Dal punto di vista civilistico il reato di omicidio stradale comporta l’obbligo risarcitorio dei danni di natura patrimoniale e non patrimoniale derivanti dal fatto illecito e cagionati a cose, persone e animali. La responsabilità civile è a carico del conducente del mezzo e del proprietario, a meno che costui non dimostri che la circolazione del veicolo si è realizzata senza il suo consenso. 

L’omicidio stradale però è prima di tutto una figura di reato introdotta nel codice penale dalla legge n. 41/2016 tramite l’art. 589bis c.p. ai sensi del quale: “Chiunque cagioni per colpa la morte di una persona con violazione delle norme sulla disciplina della circolazione stradale è punito con la reclusione da due a sette anni.”

La responsabilità penale conseguente al reato di omicidio stradale è quindi sanzionata con la pena della reclusione da due a sette anni che aumenta quando la morte è conseguenza delle seguenti condotte:

– il soggetto si pone alla guida del veicolo in stato di ebbrezza alcolica o di alterazione psicofisica conseguente all’assunzione di sostanze stupefacenti o psicotrope;

– il conducente procede in un centro urbano ad una velocità pari o superiore al doppio di quella consentita e comunque non inferiore a 70 km/h, o su strade extraurbane ad una velocità superiore di almeno 50 km/h rispetto a quella massima consentita;

– il conducente attraversa un’intersezione con il semaforo rosso o circola contromano;

– il conducente compie una manovra di inversione del senso di marcia in prossimità o in corrispondenza di intersezioni, curve o dossi o a seguito di sorpasso di un altro mezzo in corrispondenza di un attraversamento pedonale o di una linea continua;

– il soggetto responsabile non è munito di patente di guida o ha la patente sospesa o revocata, o il veicolo, di proprietà dell’autore del fatto, è sprovvisto di assicurazione obbligatoria.

Giurisprudenza:

– Cassazione penale, sentenza numero 29721 del 1° marzo 2017: “la introduzione di un nuovo titolo di reato e di una previsione normativa distinta da quella che contempla l’omicidio colposo (art.589 cod.pen.); in tale senso depone altresì la circostanza che la nuova figura di reato presenti, come pena base, un trattamento sanzionatorio del tutto corrispondente a quello originariamente previsto per l’omicidio colposo aggravato dalla violazione delle norme sulla circolazione stradale, così da delineare il nuovo ambito della previsione e da delimitare la piattaforma sanzionatoria per una fattispecie interamente dedicata a tutelare il bene giuridico della vita dagli attentati che, sotto diversa forma e con crescente intensità e grado di colpa, possano essere realizzati nell’ambito della circolazione stradale.”

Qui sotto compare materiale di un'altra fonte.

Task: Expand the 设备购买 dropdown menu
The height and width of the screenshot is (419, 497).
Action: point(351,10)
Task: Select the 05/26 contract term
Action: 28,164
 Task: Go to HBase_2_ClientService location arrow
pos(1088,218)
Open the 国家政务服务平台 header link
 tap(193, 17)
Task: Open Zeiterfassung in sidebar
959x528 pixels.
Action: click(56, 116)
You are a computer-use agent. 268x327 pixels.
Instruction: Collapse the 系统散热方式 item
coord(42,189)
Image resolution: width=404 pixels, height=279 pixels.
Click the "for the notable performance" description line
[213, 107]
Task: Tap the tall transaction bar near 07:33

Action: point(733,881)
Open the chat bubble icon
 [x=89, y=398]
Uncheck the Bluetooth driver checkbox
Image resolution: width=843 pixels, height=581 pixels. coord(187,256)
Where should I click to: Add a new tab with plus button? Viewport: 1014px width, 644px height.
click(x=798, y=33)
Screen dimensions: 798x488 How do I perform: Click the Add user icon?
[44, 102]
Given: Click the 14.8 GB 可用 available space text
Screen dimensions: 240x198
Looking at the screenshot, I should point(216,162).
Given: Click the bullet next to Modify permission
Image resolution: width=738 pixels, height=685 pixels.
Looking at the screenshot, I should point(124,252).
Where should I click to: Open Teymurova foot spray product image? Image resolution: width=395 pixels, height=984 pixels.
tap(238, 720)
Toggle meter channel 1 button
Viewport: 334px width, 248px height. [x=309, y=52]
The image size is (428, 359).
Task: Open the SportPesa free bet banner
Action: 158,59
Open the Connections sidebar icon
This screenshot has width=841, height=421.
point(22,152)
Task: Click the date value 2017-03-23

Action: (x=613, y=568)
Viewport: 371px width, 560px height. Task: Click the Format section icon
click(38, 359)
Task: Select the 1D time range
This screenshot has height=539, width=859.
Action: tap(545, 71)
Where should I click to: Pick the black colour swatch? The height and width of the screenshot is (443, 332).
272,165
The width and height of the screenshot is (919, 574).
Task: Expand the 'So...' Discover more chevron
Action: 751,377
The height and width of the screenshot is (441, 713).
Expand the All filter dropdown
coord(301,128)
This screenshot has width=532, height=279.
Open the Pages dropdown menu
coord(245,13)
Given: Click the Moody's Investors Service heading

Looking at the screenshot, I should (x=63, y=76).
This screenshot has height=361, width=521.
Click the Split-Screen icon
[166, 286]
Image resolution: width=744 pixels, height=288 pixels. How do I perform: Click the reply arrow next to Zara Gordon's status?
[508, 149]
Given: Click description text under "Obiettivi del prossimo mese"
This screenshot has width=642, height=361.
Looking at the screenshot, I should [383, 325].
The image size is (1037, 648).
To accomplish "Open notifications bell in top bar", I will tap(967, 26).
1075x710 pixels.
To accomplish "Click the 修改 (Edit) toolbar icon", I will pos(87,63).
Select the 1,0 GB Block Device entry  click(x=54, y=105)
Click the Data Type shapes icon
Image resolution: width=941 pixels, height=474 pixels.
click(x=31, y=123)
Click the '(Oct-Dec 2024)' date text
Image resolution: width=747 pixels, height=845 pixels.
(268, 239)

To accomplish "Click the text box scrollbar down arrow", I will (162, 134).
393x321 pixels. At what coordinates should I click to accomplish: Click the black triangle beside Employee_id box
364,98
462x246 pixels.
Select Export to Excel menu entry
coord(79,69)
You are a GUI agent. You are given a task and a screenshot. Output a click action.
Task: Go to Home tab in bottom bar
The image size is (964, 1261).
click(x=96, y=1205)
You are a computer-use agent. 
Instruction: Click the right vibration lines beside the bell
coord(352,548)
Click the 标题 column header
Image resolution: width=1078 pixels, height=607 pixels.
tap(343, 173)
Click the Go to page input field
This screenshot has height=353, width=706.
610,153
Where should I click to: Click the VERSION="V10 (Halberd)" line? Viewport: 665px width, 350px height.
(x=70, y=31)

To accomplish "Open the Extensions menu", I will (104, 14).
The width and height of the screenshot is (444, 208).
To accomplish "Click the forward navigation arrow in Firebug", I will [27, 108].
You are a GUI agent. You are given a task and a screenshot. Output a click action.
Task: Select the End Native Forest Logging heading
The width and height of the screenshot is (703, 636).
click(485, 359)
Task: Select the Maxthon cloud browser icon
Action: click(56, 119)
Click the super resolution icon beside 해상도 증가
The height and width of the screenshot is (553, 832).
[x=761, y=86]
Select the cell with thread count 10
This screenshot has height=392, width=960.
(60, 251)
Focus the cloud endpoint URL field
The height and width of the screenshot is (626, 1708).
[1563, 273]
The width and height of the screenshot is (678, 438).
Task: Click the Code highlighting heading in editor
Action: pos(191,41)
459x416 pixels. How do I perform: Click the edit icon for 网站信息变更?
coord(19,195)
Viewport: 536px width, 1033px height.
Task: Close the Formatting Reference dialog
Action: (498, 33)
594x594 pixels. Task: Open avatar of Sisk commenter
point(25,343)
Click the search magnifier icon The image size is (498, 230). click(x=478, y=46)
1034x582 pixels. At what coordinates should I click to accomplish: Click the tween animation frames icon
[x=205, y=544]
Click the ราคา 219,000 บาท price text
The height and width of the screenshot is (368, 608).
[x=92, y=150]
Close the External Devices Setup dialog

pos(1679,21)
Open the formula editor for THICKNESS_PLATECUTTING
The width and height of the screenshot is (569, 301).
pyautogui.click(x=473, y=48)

– Corte di Cassazione, sentenza numero 50024 del 4 ottobre 2017: “sotto il profilo più oggettivo della colpa, per potere affermare una responsabilità colposa, non è sufficiente che il risultato offensivo tipico si sia prodotto come conseguenza di una condotta inosservante di una determinata regola cautelare (per esempio, in un caso come quello che ci occupa, una norma di comportamento del codice della strada), ma occorre che il risultato offensivo corrisponda proprio a quel pericolo che la regola cautelare violata intendeva fronteggiare. Occorre, cioè, che il risultato offensivo sia la “concretizzazione” del pericolo preso in considerazione dalla norma cautelare; ovvero, in altri termini, che l’evento lesivo rientri nella classe di eventi alla cui prevenzione era destinata la norma cautelare. E’ questo il tema della cosiddetta “causalità della colpa”, che può definirsi come il principio secondo cui il mancato rispetto della regola cautelare di comportamento da parte di uno dei soggetti coinvolti in una fattispecie colposa non è di per sé sufficiente per affermarne la responsabilità concorrente per l’evento dannoso verificatosi, se non si dimostri l’esistenza in concreto del nesso causale tra la condotta violatrice e l’evento. Orbene sul punto la giurisprudenza della Corte di Cassazione ha ripetutamente affermato, condivisibilmente, che, in materia di incidenti da circolazione stradale, l’accertata sussistenza di una condotta antigiuridica di uno degli utenti della strada con violazione di specifiche norme di legge o di precetti di comune prudenza non può di per sé far presumere l’esistenza della causalità tra il suo comportamento e l’evento dannoso, che occorre sempre provare e che si deve escludere quando sia dimostrato che l’incidente si sarebbe ugualmente verificato senza quella condotta o è stato, comunque, determinato esclusivamente da una causa diversa.”